Implementing Beam Search - Part 2

Advance Features that Regularize the Translator

Nov 7, 2018 · 1302 words · 7 minute read machine_learning deep-learning nlp python

Overview

Part one gave an overview on how OpenNMT-py produces output sequences for a batch of input sequences (Translator._translate_batch method), and how it conducts beam searches (Beam objects):

Implementing Beam Search (Part 1) - A Source Code Analysis of OpenNMT-py

Now we turn our attention to some of the details we skipped through in part one — the advanced features that influence how the translator produce output candidates/hypotheses. They can be put into two categories: rule-based and number-based.

More concretely, what these features aim to achieve includes:

Stipulate a minimum length of output candidates.
Prevent any n-grams from appearing more than once in the output (with exception of certain tokens).
Discourage or encourage longer output candidates.
Penalize when an output candidate references only a part of the input sequence.
Penalize when an output candidate repeats itself (focusing too much on the same part of the input sequence).

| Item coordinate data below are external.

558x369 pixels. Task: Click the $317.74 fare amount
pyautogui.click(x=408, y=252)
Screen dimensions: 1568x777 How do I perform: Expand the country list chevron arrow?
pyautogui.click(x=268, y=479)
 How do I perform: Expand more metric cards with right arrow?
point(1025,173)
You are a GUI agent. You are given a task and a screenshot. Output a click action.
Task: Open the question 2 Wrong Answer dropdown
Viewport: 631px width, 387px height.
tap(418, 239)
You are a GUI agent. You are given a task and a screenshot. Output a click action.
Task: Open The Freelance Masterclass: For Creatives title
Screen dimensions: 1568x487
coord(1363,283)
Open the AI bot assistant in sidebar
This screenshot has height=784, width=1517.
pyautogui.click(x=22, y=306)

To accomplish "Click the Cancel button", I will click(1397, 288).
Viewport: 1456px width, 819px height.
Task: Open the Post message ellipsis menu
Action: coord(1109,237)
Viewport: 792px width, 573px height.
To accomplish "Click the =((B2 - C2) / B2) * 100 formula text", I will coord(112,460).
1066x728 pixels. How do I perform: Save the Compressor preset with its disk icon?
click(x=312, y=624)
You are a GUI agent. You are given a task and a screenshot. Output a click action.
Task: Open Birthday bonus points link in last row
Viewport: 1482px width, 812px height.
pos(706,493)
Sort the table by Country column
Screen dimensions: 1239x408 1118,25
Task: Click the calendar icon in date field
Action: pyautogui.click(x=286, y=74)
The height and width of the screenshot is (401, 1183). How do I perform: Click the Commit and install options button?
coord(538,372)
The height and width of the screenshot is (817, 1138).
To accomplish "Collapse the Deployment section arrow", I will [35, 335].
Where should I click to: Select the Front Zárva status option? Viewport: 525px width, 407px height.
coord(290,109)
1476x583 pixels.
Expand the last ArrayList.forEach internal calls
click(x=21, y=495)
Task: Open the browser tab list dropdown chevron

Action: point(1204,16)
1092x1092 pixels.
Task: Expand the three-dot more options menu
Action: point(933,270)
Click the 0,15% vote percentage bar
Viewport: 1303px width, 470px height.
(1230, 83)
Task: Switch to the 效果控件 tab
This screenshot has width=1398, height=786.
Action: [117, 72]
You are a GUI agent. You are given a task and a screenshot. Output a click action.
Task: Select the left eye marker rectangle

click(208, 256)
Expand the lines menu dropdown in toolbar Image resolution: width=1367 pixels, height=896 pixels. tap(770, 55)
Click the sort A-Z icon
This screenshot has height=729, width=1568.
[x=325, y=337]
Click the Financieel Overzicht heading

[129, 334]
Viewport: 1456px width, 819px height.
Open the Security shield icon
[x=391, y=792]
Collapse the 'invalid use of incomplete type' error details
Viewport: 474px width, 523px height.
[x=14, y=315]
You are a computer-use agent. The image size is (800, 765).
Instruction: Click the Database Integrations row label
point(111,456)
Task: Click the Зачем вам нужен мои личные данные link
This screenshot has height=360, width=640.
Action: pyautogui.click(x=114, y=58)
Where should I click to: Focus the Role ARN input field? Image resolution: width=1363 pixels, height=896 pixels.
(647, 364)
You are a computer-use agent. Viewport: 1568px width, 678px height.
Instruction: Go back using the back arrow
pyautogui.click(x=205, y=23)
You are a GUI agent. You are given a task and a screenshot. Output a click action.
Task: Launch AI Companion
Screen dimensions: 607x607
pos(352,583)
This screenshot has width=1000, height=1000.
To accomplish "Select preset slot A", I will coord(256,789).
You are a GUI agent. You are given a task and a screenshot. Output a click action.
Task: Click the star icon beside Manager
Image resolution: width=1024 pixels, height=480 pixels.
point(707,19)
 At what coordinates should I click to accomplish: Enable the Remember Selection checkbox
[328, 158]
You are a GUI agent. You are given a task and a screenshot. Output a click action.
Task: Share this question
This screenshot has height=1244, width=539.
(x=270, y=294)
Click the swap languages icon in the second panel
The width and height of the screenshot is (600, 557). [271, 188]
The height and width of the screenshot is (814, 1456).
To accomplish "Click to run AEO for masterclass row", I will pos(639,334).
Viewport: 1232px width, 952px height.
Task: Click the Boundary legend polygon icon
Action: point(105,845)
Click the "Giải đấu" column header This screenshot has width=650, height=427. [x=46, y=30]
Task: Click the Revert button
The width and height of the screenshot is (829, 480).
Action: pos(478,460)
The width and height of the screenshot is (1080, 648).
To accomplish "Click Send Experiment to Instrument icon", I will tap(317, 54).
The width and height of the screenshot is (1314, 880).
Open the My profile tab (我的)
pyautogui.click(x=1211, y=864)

They can be used when the test corpus differs from the train corpus significantly, or when the model unfortunately was not able to learn the desired behaviors due to its limitations. They are essentially another set of hyper-parameters, but only relevant in test/inference stage.

Rule-based Regularizers

Minimum length of output candidates

This is controlled by the command line argument of translator.py: -min_length.